Excerpted text

Layer B: Hardware vendor/RDBMS vendor offers use of their software/hardware within the cloud as a direct contract or managed service for upgrades, the customer contracts them to execute the cloud installation, and then the customer manages, owns the data, the data modeling, the queries, and all other components within the cloud over VPN.

I think beyond this, there may be some additional options for EDW/BI as a service however they have to be scrutinized carefully.

Ok, ok - so what's the real business benefit here?

Still don't see it eh?  Well, here are just a few of the business benefits to be received by executing plans like this:

  • Lower cost of ownership
  • Faster turn-around time (like in Quantivo's case - they are specialized in customer analytics and data mining)
  • More parallelism with "sloppier design" - wait, that's a risk!  Yes, it is...  but sloppy designs will get a significant performance boost from SSD, and from cloud technology
  • More agile, more nimble (Dynamic data marts) - here today, and possibly trashed tomorrow, only to build a new one!
  • Cube Write-Back, yes - because of the nature of cubes, LARGE CUBES on SSD in a CLOUD now can offer FAST write-back. Hey Microsoft, you listening?
  • More power in the hands of the business user - direct access to create on-demand data mart solutions IN-RAM, that's right... SSD on a cloud over VPN, lets users PLAY with their data directly (if the outsourced service has implemented properly).  finally, play with LARGE to HUMUNGOUS sets of data on essentially a RAM drive!  Pay as you go, pay for only what you need.

Set exercise A
Reproduce the records verbatim, starting at the line that contains "The image size is (518, 799)." and ending at the line that contains "coord(512,88)", with both of those lines included.
The excerpt and the records have nothing to do with each other.

Entries for locating text and elements:
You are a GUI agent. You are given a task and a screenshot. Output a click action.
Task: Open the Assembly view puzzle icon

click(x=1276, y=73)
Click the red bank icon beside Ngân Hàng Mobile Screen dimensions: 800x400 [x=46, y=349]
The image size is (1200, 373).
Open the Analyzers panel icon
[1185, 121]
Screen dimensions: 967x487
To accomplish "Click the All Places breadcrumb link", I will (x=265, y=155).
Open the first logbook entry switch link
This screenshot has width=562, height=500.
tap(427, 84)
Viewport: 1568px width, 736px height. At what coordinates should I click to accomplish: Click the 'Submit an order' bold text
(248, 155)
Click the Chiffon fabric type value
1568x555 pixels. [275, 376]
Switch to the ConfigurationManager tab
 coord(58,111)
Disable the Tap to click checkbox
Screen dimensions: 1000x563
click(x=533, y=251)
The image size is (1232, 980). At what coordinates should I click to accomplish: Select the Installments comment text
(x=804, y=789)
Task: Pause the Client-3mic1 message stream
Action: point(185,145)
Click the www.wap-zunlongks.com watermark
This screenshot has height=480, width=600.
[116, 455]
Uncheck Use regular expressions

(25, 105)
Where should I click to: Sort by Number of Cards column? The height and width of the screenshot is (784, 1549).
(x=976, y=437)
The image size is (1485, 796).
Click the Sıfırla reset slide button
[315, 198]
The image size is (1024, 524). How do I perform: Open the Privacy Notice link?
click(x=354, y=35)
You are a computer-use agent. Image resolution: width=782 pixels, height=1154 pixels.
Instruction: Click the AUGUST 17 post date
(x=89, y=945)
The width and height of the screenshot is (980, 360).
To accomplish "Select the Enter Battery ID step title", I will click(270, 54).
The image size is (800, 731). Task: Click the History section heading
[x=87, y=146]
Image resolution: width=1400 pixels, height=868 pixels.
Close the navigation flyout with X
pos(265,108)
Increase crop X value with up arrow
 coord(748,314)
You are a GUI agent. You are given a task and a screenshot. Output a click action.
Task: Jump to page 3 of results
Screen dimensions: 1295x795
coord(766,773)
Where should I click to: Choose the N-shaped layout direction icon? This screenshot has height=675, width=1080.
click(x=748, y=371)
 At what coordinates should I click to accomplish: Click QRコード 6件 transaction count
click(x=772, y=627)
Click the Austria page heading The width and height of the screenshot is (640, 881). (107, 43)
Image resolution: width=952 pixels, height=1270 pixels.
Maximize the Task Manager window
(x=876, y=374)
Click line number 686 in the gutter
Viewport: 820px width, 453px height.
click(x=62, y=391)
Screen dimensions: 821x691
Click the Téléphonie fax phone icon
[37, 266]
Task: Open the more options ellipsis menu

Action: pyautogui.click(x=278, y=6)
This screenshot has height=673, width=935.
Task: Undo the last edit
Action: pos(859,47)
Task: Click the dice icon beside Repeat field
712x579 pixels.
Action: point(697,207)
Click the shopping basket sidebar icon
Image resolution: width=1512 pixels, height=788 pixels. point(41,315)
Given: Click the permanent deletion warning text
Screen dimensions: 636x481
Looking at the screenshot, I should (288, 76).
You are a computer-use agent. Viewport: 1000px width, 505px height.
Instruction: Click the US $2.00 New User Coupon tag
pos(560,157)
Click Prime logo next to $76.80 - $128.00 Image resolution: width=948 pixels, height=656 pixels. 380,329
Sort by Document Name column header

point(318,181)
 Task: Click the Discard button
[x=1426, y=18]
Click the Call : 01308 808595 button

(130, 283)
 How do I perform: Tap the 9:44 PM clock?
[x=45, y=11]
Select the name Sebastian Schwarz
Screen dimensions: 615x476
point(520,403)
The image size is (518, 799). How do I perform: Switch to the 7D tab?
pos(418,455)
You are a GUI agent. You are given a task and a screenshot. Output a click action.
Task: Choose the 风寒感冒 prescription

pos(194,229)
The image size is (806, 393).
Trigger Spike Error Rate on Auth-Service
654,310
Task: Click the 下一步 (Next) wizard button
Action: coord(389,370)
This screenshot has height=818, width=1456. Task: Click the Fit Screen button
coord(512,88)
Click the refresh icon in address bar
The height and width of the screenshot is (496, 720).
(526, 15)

Set exercise B
In the excerpt on cloud data warehousing, what is Quantivo said to specialize in?

Written answer A
The image size is (518, 799). How do I perform: Switch to the 7D tab?
pos(418,455)
You are a GUI agent. You are given a task and a screenshot. Output a click action.
Task: Choose the 风寒感冒 prescription

pos(194,229)
The image size is (806, 393).
Trigger Spike Error Rate on Auth-Service
654,310
Task: Click the 下一步 (Next) wizard button
Action: coord(389,370)
This screenshot has height=818, width=1456. Task: Click the Fit Screen button
coord(512,88)

Written answer B
Customer analytics and data mining.